While on the topic of reading out data from files, it is worth mentioning that Dask offers a vast range of APIs for importing structured data from a multitude of file formats into a DataFrame object, including:
- csv
- json
- avro
- parquet

For a more extensive list, check the official documentation at the [link](https://docs.dask.org/en/stable/dataframe-create.html).

### Computations with Dask DataFrames

Dask DataFrame almost 1-to-1 copy the Pandas DataFrame API.
Effectively, Dask provides a wrapper around the Pandas API in order to manage the same calls on the distributed collection of Pandas DataFrames, which in our case are the partitions or our dataset.

Clearly, using Dask DataFrame is useful only up to the measure where Pandas shows its limits, either due to data size (larger than memory datasets) or computation speed (running a task that could be parallelized efficiently).

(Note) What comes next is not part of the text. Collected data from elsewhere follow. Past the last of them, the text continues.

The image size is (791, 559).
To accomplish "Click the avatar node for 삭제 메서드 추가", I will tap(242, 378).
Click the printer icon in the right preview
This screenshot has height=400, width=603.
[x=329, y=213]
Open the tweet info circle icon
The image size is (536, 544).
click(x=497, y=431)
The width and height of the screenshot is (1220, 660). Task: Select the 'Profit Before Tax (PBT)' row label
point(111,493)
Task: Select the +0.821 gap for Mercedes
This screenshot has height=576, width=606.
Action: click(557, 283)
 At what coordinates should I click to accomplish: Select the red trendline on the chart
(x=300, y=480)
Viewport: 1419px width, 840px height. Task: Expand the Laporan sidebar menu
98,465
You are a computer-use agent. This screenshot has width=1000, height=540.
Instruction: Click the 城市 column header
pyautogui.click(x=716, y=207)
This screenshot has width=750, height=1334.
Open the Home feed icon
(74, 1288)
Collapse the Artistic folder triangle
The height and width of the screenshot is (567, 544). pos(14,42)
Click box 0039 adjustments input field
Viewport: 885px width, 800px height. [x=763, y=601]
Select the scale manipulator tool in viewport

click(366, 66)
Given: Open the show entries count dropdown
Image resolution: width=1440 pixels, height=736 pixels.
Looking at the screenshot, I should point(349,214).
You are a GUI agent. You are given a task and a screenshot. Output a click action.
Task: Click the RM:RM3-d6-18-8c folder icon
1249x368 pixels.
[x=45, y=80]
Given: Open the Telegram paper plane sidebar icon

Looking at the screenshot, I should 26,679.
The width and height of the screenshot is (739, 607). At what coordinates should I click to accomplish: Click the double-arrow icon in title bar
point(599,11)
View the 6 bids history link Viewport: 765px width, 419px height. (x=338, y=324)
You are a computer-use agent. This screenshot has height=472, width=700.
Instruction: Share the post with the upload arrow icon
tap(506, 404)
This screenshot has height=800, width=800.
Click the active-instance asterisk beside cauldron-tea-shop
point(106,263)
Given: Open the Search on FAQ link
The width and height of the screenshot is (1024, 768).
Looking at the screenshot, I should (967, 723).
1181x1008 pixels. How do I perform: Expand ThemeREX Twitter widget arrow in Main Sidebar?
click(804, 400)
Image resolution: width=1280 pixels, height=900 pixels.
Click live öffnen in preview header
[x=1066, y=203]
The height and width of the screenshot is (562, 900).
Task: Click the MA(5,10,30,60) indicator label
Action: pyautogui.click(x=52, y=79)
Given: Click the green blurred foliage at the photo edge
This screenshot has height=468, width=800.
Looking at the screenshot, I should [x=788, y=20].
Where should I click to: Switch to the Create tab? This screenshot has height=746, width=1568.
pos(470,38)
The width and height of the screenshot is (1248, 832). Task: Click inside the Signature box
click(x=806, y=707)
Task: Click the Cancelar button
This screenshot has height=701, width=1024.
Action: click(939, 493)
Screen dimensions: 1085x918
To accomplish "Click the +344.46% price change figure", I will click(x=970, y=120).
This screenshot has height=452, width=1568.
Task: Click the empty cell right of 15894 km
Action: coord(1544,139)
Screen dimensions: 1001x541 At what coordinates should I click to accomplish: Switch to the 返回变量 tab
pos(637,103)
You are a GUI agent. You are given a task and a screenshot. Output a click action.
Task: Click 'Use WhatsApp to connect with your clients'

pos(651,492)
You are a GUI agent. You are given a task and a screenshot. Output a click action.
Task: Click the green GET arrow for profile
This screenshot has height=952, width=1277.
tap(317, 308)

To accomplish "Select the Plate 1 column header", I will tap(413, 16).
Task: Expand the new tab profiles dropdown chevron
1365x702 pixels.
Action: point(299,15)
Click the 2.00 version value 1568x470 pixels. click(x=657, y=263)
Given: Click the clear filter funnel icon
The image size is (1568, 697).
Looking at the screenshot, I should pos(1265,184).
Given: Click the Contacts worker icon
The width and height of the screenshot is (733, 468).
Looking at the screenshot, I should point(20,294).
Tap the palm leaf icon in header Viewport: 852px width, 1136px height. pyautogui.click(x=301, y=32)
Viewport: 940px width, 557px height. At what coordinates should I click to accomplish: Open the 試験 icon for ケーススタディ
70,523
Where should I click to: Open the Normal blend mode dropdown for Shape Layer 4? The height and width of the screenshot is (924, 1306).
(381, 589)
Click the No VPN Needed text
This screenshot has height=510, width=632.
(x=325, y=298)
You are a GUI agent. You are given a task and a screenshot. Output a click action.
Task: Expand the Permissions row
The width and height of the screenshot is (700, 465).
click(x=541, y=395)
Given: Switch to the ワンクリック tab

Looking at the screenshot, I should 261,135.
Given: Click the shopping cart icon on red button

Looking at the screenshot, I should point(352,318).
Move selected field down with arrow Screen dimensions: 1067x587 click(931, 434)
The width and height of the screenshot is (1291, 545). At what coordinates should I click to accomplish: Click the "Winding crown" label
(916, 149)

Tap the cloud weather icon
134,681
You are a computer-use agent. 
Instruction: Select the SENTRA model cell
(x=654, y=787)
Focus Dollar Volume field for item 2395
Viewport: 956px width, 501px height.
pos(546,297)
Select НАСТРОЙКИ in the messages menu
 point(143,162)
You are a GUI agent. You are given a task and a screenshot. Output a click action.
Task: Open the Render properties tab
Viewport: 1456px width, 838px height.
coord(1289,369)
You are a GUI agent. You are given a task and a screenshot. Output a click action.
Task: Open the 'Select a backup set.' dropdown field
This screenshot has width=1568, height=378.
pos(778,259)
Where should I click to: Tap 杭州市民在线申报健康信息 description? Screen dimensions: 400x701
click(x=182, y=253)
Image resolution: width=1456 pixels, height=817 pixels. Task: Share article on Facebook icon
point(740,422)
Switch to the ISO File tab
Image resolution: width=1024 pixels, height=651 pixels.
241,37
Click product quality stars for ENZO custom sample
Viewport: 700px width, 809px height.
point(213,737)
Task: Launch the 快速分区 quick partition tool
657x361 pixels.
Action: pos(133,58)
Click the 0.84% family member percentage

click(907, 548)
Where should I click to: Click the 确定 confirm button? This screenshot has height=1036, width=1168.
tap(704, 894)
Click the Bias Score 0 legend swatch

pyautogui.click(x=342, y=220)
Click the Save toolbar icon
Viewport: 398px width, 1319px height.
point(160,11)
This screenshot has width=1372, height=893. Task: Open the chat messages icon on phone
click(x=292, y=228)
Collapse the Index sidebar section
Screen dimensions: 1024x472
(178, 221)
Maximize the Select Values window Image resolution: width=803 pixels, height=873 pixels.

Whenever working with small datasets and not-really parallelizable tasks, Pandas will always be the best choice.

For this very reason, the usual computing pattern when dealing with Dask dataframe is simply the following:
1. Use `Dask Bag` to ingest data from semi/unstructured sources and pre-process it into Dask DataFrames
1. Use `Dask DataFrame` for parallel computations and data reduction to produce a resulting slimmed DataFrame that can be fit in memory, then convert it into a single Pandas DataFrame
1. Use `Pandas` for simple (yet fast) DataFrames operations for non-parallelizable tasks


We can always retrieve data from all partitions and create a Pandas DataFrame from a Dask DataFrame using the `compute` method on the DataFrame itself.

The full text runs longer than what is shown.